Initial development was conducted using a purpose built self-propelled pontoon boat with a mounting hole in the centre and an A-frame hoist. The initial testing program was modest in that the first order of business was to generate power. This was proven by powering some basic light bulbs. Once this was established, optimization of the rotor began, and development of control strategies. This work was sufficient to begin developing the first demonstration units. The test barge was later transferred to the Pointe du Bois test site.
CHTTC
The first deployment at the Canadian Hydrokinetic Turbine Test Center (CHTTC) near Lac Du Bonnet, Manitoba took place in September 2013. The turbine deployed was a first generation 5 kW system. Testing was to take place as late as possible into the fall. Unfortunately, before the system could be removed, a sudden and severe cold snap hit in late November resulting in rapid excessive ice buildup in front of the boat pulling the front of the boat under the water.

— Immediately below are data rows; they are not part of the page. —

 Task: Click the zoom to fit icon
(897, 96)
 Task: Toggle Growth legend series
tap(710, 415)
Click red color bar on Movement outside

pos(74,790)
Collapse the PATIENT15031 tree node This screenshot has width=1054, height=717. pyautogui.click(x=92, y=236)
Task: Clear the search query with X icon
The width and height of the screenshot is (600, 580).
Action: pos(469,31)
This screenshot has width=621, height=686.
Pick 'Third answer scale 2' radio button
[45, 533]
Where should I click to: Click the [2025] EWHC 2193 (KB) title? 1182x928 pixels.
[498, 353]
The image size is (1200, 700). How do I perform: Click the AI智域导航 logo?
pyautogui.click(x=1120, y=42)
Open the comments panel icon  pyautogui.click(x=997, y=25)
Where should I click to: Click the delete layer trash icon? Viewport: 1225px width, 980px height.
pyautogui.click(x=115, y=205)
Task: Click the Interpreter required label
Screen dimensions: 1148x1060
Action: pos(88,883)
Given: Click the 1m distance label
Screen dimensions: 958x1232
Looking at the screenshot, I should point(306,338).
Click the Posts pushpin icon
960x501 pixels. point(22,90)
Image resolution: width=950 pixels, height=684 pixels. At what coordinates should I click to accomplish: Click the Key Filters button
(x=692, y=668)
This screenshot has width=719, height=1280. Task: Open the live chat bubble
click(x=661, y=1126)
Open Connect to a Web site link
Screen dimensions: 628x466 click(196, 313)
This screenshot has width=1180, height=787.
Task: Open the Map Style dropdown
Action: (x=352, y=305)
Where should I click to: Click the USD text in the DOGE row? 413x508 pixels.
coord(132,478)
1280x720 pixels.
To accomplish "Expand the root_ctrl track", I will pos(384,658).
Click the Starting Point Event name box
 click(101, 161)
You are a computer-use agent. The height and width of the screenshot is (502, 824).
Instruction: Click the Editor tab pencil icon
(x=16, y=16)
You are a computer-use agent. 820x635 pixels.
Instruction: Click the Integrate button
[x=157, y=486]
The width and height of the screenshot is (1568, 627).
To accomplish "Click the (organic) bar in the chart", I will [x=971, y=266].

One of the first prototype 5 kW Direct Drive turbines was deployed at the CHTTC in September of 2014. This system ran until winter with a load of about 1 kW. The primary purpose of this installation was to gather run-time on the new submerged bearing to monitor its wear characteristics and to generally monitor how the system responds to extended periods of operation. Additionally, this site provided an opportunity to test the ability to deploy a system from a single shore of a river; this was completed successfully.
The 5kW stand-alone power conditioning system was also tested onboard the boat since we were unable to deploy the power cable in 2014. The power cable to shore was installed during the spring of 2015 deployment trip so that the turbine was grid-tied for the duration of the summer.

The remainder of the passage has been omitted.